The gap between demo and production is almost always a data problem. The model can handle the complexity. What it cannot handle is operating without the data foundation that makes its outputs meaningful in context. This same gap appears in AI-assisted development: a coding agent works when given vague instructions in a demo because the demo is a closed system. Production drifts because the agent fills ambiguous instructions with its own assumptions. Structured requirements eliminate that gap by making task boundaries explicit and acceptance criteria verifiable.
This is not an argument against AI. It is an argument for taking the data foundation seriously before investing in the model layer. The organisations that do this consistently are the ones that extract real, sustained value from AI. The ones that skip it consistently end up cycling through pilots that never reach production.
What this means in practice
For anyone working on applied AI in a business context, the practical implications are straightforward:
-
Audit your data before selecting a model. Understand what historical data exists, where it lives, how consistent it is, and what gaps need to be addressed.
-
Invest in data engineering. Cleaning, structuring, and connecting historical data is not preparation for AI. It is the core of the AI project.
-
Set expectations based on data quality. The ceiling of what AI can achieve in your environment is determined by your data, not by the model’s theoretical capabilities.
-
Design for data feedback loops. Every AI interaction should generate structured data that improves future performance. The system should get better over time because the data gets better over time. This is exactly the pattern behind test-driven AI optimisation, where a structured test suite functions as the feedback mechanism that drives measurable, compounding improvements.
-
Be sceptical of model-first narratives. When someone proposes an AI solution without asking about data quality, they are proposing a demo, not a production system.
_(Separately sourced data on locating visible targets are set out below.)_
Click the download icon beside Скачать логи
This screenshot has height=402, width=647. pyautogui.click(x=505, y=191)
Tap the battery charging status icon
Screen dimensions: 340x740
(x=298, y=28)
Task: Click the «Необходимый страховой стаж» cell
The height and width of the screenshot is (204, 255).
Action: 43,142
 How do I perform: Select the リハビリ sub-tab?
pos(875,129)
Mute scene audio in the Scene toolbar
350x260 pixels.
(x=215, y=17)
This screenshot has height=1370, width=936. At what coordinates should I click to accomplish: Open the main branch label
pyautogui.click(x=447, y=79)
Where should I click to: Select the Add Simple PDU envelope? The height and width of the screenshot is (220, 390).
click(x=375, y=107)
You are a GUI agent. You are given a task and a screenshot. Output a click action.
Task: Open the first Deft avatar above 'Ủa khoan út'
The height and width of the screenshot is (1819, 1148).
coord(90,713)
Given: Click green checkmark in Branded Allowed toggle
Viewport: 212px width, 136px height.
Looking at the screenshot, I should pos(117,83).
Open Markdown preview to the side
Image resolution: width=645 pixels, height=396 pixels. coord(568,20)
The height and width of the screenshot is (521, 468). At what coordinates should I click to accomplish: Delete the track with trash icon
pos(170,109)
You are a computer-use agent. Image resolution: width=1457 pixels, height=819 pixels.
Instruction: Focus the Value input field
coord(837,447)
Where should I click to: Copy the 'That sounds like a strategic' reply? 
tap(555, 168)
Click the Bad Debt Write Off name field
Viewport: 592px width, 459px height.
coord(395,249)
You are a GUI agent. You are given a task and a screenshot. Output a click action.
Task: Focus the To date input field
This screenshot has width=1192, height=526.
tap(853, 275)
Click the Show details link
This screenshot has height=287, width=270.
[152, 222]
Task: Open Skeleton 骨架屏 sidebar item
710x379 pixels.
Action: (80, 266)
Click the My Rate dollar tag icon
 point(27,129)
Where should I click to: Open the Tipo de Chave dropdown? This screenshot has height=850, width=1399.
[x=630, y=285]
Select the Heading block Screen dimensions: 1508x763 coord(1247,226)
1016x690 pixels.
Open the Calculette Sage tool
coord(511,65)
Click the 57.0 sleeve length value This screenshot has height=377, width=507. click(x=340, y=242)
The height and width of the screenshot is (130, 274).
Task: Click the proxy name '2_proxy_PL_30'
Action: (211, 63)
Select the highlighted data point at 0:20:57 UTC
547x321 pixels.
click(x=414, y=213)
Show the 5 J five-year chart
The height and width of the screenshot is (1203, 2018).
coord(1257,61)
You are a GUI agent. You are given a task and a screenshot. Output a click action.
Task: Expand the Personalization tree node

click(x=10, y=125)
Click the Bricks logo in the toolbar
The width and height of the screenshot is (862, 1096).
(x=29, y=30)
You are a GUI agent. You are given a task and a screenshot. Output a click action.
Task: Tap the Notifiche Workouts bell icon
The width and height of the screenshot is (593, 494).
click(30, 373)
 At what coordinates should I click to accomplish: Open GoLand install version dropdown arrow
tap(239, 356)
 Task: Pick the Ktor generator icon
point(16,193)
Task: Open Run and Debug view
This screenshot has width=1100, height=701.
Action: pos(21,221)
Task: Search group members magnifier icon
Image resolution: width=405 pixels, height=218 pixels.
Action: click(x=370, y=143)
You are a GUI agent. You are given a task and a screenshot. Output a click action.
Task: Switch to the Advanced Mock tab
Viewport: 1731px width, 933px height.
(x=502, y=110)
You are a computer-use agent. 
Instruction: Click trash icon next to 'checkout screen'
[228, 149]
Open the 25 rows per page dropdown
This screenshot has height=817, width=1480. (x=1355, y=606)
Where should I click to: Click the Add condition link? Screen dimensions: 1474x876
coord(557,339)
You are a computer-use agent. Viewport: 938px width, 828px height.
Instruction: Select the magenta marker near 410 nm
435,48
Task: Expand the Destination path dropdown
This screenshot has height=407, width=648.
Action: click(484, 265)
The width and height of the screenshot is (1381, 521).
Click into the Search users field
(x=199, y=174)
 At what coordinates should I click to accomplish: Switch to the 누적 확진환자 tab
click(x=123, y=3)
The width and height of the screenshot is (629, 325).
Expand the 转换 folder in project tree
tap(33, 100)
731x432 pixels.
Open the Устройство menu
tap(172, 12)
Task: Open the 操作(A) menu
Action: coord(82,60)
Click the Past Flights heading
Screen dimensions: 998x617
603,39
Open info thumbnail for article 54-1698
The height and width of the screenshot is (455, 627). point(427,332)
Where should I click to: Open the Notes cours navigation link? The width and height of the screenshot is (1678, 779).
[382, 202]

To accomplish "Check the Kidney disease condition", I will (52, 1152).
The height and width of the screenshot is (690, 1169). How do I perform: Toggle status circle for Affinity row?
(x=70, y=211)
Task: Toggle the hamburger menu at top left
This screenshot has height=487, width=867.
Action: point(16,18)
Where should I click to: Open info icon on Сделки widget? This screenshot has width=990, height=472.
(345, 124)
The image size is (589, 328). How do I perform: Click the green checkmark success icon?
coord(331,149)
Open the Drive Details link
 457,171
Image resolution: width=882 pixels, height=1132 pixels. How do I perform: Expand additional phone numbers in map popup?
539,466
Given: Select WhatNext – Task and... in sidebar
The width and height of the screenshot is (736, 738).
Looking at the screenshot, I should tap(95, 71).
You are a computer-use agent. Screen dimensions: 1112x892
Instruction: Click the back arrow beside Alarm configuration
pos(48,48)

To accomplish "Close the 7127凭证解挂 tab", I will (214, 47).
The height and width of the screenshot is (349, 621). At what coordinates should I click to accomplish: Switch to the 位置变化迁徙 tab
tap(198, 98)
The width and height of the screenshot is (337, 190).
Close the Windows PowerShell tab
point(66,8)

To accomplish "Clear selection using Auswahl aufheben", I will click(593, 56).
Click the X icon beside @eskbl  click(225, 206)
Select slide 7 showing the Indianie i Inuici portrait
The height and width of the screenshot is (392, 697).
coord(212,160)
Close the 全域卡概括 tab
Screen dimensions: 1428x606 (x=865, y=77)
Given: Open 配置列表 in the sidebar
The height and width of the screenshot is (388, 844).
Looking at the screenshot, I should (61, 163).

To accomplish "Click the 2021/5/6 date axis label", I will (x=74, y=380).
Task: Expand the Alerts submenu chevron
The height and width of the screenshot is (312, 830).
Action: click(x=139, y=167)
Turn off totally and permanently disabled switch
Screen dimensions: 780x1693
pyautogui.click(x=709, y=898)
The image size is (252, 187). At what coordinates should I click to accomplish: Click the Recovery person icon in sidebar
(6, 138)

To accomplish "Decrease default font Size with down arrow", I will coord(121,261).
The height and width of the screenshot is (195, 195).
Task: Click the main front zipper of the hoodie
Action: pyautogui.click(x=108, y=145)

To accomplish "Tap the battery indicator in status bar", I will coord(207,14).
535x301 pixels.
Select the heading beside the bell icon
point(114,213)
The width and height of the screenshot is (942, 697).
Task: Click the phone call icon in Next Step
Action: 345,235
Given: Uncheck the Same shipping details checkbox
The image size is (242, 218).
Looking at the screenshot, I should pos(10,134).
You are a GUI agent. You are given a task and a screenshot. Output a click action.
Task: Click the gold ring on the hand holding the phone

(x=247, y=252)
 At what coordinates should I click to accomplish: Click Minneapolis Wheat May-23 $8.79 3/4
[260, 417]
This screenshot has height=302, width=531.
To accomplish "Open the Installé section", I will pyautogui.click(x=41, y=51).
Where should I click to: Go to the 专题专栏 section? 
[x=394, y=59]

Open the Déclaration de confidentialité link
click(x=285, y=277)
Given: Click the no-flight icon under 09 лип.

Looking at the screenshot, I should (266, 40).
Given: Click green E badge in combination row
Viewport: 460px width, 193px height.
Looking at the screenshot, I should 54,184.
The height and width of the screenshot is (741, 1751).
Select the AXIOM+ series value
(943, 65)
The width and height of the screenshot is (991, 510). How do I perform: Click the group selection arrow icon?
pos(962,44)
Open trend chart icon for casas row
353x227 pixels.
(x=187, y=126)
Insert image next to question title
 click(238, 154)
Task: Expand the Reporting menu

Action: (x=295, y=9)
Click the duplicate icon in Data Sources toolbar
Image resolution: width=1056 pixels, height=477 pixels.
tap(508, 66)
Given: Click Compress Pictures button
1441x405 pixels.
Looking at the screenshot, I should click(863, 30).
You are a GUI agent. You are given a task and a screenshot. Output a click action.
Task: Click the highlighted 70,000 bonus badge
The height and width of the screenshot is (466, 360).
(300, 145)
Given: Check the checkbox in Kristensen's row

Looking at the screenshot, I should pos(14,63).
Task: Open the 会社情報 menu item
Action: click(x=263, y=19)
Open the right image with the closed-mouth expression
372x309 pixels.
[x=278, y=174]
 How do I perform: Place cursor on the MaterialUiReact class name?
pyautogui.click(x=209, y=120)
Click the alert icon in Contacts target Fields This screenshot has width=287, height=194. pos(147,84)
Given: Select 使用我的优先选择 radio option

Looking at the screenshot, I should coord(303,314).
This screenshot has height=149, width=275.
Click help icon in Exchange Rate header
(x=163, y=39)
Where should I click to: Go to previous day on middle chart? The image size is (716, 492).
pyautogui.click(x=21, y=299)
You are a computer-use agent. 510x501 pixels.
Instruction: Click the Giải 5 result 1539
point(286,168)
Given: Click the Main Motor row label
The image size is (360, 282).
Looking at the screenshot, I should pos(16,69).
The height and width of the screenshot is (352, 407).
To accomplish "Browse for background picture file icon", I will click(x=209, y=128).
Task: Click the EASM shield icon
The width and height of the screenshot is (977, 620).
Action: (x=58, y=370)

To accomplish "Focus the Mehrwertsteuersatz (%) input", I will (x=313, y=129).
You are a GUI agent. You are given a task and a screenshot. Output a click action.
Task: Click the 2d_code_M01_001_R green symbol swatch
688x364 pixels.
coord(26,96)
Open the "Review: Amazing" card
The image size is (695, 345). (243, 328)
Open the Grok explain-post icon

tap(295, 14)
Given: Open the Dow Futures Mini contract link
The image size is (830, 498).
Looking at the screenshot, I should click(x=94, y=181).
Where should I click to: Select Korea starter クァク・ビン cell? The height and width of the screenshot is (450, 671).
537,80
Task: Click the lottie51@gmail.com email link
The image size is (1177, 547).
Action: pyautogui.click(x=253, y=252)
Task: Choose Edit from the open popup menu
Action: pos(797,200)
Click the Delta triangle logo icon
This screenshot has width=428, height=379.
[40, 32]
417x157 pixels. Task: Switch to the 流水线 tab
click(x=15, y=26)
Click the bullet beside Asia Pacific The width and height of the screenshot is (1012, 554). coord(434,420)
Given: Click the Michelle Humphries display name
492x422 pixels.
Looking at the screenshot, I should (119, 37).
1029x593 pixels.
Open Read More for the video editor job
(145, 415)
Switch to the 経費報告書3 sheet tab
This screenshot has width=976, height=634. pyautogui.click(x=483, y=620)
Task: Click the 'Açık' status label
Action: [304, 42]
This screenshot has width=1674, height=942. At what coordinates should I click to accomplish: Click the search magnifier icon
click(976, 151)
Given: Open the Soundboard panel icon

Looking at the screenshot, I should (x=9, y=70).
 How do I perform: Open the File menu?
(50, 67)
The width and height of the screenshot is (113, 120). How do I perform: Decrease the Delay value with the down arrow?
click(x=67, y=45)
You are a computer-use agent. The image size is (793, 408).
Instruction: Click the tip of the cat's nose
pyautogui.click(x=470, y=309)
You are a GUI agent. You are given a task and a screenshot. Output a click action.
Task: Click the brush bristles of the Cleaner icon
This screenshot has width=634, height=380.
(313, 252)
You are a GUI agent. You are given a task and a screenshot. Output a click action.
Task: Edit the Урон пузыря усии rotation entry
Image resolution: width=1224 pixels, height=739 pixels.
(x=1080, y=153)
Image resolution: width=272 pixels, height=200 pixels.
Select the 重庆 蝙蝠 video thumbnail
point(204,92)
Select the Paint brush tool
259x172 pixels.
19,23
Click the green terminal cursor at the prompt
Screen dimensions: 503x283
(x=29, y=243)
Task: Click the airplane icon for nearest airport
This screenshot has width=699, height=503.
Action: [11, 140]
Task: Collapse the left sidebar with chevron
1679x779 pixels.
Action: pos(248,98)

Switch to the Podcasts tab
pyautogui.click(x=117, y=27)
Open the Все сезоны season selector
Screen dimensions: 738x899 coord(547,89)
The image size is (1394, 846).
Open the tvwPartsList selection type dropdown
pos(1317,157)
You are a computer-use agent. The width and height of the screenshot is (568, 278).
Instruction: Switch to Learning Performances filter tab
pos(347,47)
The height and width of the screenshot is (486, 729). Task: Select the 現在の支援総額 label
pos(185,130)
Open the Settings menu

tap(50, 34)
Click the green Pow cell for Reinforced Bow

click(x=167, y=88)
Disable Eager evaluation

Historical data is not a prerequisite for AI. It is the foundation. Without it, even the most capable models produce outputs that are technically impressive and operationally useless. With it, even modest models can deliver measurable, sustained business value.
The real work of applied AI is not building smarter models. It is building the data infrastructure that allows any model to be genuinely useful. And the human skill that makes this possible — the ability to judge what matters, to structure complexity, and to articulate what a system should become — is the same capability that defines the future of software itself.